De Leegstandswet is een wet die in het leven is geroepen om leegstand van woningen tegen te gaan en hier een huurwoning van te maken. Met deze wet kunnen woningeigenaren tijdelijke huurovereenkomsten sluiten voor hun leegstaande panden. Dit biedt hen de mogelijkheid om de leegstand te beperken en tegelijkertijd inkomsten te genereren. De Leegstandswet heeft als doel om leegstand zoveel mogelijk te voorkomen en zo de woningmarkt te stimuleren. Het is een instrument dat gebruikt kan worden om leegstaande panden tijdelijk te verhuren en zo renovatie, verval en verpaupering te voorkomen. De Huurovereenkomst Leegstandswet, ofwel Model D, is bedoeld voor woningen die te koop staan. Dit kunnen huizen zijn die voorheen door de eigenaar werden bewoond of die eerder regulier werden verhuurd. Er zijn verschillende regels voor deze twee situaties, waaronder de mogelijkheid om een renovatie uit te voeren om de woningen aantrekkelijker te maken voor potentiële kopers.
Leegstandswetverhuur is alleen mogelijk met een vooraf verkregen Leegstandswetvergunning van de gemeente. In de huurovereenkomst moeten details van deze vergunning worden vermeld. Als dit niet gebeurt, geldt de Leegstandswet niet, en heeft de huurder standaard huurbescherming.
Tijdens Leegstandswetverhuur heeft de huurder geen huurbescherming. Dit betekent dat de verhuurder de huur kan opzeggen wanneer hij wil, met inachtneming van de normale opzegtermijn.
Het woningwaarderingsstelsel geldt niet bij Leegstandswetverhuur van een woning die voorheen door de eigenaar werd bewoond (te koop staande koopwoning). Dit betekent dat de huurprijs vrij is en niet wordt getoetst door de huurcommissie.
Bij Leegstandswetverhuur van een woning die eerder regulier werd verhuurd, geldt het woningwaarderingsstelsel wel. De maximale huurprijs wordt dan vermeld in de vergunning.

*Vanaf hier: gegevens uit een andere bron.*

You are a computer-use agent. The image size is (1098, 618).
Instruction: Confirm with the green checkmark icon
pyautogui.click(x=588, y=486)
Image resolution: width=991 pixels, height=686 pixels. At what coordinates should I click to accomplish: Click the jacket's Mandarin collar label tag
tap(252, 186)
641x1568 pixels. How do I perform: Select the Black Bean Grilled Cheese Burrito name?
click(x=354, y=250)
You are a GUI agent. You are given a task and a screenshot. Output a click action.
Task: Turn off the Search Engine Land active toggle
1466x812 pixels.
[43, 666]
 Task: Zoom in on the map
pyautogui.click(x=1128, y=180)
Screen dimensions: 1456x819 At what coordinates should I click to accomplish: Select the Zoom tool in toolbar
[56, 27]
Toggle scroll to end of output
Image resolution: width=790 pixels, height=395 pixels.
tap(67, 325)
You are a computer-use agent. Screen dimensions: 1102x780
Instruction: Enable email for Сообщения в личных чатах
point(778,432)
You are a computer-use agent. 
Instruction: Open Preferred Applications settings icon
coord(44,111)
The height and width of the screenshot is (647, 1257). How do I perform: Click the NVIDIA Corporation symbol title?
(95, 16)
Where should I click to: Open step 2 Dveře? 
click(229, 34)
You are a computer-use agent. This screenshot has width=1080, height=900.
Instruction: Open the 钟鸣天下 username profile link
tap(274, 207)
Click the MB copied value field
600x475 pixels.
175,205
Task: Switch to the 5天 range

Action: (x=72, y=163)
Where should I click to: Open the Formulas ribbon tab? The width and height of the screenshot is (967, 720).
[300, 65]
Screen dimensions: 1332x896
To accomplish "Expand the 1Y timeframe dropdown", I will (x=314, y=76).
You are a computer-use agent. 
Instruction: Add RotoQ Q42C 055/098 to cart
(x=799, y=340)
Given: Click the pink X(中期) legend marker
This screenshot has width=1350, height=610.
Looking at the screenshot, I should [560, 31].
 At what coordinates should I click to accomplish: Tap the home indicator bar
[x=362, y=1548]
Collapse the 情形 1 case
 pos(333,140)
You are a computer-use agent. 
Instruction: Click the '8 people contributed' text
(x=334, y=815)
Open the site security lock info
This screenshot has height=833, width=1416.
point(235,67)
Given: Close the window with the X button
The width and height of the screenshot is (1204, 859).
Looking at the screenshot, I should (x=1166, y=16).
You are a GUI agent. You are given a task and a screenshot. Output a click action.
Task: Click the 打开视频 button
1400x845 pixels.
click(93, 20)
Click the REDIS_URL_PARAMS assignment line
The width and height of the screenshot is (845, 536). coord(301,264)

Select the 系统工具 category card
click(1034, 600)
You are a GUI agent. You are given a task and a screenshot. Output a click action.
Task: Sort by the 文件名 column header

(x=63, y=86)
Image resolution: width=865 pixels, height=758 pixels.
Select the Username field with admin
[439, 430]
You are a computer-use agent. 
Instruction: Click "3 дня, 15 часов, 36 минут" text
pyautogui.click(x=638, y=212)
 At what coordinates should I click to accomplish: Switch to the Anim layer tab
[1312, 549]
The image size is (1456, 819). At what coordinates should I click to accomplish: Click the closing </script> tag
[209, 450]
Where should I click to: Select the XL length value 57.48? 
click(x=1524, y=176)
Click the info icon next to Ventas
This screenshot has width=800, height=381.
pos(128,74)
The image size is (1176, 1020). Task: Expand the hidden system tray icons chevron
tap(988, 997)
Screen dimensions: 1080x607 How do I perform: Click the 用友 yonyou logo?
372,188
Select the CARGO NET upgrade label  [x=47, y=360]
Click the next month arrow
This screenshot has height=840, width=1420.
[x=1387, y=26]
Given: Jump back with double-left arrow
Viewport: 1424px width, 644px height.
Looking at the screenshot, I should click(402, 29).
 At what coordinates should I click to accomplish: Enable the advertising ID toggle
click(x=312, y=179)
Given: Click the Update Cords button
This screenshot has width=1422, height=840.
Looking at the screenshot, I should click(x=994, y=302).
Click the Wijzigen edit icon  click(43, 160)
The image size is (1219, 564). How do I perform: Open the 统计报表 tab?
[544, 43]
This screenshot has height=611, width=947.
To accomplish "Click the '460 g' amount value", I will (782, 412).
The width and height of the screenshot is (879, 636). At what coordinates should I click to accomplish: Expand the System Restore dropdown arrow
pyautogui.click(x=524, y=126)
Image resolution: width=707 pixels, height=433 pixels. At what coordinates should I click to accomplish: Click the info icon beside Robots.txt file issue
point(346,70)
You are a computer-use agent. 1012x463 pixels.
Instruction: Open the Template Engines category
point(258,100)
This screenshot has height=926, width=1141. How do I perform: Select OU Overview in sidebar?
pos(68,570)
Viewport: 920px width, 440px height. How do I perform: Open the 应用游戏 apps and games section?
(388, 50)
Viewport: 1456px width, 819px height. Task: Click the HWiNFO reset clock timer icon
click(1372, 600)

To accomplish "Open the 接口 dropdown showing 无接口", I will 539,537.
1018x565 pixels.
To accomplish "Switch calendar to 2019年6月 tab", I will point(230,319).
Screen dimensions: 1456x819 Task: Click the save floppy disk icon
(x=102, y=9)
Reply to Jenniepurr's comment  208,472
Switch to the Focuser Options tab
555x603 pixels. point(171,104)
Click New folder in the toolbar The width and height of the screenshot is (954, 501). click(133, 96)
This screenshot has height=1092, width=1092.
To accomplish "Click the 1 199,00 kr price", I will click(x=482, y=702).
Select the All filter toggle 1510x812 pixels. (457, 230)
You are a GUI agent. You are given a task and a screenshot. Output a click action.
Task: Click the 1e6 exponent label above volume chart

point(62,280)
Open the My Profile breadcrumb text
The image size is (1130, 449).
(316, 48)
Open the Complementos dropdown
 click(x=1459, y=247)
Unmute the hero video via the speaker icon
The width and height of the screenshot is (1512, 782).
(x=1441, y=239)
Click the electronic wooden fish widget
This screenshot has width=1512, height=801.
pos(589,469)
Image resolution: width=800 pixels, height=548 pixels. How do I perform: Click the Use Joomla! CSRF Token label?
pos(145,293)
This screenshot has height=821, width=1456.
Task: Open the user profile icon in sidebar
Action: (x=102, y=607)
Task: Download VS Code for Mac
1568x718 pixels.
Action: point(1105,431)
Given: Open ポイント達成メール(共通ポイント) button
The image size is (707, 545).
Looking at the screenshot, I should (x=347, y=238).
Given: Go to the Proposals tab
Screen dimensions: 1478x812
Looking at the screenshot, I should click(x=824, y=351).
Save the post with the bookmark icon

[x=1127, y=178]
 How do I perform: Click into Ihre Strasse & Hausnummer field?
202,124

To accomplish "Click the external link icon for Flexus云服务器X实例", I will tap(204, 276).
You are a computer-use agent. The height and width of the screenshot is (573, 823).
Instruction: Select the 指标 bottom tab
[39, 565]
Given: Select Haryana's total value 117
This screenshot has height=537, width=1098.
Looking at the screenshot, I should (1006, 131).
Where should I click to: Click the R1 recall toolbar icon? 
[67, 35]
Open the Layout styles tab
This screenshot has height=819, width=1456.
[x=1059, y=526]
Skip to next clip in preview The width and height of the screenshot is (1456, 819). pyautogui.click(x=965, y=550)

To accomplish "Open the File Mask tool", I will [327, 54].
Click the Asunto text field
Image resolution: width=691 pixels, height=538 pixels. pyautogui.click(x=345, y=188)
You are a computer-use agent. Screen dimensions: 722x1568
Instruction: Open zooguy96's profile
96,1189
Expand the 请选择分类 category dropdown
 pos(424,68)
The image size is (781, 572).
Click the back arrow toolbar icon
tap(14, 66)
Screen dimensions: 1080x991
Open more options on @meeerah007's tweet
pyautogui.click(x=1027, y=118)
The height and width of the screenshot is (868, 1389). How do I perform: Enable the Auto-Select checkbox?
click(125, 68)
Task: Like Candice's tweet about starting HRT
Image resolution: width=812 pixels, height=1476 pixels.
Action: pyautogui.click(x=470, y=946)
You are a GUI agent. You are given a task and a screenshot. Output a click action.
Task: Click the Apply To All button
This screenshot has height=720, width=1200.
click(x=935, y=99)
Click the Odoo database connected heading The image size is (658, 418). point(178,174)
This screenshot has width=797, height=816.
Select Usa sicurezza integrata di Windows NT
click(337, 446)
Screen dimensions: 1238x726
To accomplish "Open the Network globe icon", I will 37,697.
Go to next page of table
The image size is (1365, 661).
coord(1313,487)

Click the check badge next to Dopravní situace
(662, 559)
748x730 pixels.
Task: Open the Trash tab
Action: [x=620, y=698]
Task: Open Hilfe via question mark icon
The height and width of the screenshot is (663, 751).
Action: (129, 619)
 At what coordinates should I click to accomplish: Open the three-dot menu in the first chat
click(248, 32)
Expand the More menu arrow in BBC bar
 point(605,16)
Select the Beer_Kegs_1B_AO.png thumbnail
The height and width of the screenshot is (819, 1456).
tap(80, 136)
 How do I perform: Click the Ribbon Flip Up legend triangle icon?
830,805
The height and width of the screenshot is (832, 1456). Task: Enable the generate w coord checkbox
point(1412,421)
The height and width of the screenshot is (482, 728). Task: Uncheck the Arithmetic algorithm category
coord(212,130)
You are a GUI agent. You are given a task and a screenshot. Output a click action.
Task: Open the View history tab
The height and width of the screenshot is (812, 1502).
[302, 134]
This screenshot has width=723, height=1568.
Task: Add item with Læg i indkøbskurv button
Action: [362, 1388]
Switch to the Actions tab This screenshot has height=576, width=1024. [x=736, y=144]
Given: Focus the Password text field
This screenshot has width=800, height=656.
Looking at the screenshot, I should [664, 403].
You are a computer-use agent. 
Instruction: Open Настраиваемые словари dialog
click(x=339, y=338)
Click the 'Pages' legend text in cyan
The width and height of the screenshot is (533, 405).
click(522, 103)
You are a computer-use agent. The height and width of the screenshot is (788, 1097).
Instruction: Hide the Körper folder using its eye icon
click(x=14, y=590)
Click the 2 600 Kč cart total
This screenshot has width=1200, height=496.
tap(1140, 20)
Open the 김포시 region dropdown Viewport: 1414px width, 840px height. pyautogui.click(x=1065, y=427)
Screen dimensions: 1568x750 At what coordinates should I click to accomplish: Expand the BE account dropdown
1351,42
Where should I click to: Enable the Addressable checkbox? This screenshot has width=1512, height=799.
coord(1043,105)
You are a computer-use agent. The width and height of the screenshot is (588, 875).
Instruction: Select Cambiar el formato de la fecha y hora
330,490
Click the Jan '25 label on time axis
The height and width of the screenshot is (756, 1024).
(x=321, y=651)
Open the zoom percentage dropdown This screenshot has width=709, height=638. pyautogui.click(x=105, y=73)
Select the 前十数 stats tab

In het Model wordt geen einddatum van de huur vermeld. Dit is gedaan voor flexibiliteit. Als een huur voor bepaalde tijd wordt afgesproken, kan deze in principe niet tussentijds worden opgezegd door de verhuurder. Dit geldt zelfs als het wel in de huurovereenkomst staat. Daarom is het advies om geen specifieke huurtermijn af te spreken. Bij Leegstandswetverhuur kan de verhuurder namelijk op elk moment de huur opzeggen zonder huurbescherming voor de huurder. Natuurlijk moet de verhuurder wel de einddatum van de Leegstandswetvergunning in de gaten houden en deze tijdig verlengen als dat nodig is.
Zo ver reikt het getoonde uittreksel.